Some of the taller weeds were easily visible from the road. As I foraged through the underbrush that they had left, I heard one of them yelling from the side of the garden to the other one, “Where did Mom go?”
“I’m in the middle of this jungle. See the green stuff waving around? That’s me and these are weeds that you missed.”
“I never saw them,” he said, blinking and rubbing his eyes. “They weren’t there earlier.”
From the road, someone passing in a car hollered, “You missed one over there.”

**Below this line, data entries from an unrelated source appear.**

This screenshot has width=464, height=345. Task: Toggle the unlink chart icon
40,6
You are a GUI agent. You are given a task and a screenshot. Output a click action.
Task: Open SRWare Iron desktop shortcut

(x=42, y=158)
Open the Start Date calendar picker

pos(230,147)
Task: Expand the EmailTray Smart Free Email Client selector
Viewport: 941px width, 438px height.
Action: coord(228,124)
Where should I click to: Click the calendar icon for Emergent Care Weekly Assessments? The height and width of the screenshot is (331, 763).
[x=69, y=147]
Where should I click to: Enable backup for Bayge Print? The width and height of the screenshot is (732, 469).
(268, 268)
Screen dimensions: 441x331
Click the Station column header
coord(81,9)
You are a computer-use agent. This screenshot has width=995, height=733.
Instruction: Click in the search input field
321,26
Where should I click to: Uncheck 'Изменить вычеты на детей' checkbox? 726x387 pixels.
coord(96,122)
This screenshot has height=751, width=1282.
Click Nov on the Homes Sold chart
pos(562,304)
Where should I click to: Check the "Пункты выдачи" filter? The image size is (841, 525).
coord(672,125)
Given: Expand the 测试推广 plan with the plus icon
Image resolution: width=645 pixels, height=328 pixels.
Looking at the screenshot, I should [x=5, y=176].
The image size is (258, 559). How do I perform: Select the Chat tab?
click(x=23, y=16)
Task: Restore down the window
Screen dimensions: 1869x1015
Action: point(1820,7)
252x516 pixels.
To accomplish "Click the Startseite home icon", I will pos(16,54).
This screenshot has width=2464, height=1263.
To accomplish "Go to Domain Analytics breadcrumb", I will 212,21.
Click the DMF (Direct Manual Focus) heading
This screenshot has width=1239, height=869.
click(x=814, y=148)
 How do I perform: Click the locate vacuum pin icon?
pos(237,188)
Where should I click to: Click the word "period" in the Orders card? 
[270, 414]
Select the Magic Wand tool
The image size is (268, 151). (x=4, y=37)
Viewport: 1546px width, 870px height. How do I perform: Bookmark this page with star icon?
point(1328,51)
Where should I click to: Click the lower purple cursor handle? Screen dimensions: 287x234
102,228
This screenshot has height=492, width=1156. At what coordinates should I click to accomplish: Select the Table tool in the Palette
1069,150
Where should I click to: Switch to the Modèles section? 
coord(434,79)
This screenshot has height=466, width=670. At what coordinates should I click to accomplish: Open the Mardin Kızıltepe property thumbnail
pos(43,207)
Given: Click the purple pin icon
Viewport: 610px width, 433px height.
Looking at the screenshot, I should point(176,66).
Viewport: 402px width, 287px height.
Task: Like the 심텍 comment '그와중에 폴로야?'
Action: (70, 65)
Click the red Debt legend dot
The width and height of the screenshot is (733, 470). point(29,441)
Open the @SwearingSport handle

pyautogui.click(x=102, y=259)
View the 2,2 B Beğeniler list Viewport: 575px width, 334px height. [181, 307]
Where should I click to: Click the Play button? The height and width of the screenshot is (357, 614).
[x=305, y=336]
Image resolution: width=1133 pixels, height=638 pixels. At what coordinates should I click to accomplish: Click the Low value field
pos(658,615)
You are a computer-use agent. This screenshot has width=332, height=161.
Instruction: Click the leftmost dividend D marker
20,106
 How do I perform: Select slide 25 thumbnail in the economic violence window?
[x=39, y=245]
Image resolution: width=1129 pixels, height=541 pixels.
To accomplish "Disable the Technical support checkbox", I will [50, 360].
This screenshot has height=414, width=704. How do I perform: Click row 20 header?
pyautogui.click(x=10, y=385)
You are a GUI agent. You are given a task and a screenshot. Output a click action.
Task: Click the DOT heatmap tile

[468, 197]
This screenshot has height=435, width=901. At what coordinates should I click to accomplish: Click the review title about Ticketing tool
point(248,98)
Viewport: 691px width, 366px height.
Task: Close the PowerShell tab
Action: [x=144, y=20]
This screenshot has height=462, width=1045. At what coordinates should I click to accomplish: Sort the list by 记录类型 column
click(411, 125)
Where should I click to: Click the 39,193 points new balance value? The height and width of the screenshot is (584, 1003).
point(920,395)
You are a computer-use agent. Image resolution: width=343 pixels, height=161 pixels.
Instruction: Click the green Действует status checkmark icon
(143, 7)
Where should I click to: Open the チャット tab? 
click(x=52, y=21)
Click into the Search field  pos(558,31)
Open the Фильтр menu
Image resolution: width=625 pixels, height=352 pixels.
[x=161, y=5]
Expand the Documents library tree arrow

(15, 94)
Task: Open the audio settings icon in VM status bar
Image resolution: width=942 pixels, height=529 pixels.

I would take them both in for eye exams, but I have a strange hunch that they will suddenly display 20/20 vision in the doctor’s office, especially if he uses an eye chart that has pictures of Ding-Dongs and different brands of chips on it instead of the ABCs. For now, we’re drilling them with charts and pictures of tomato plants, marigolds, and different varieties of weeds. That, in addition to my double-barreled “encourager” should improve their vision and efficiency in a hurry.
Just doing what I can.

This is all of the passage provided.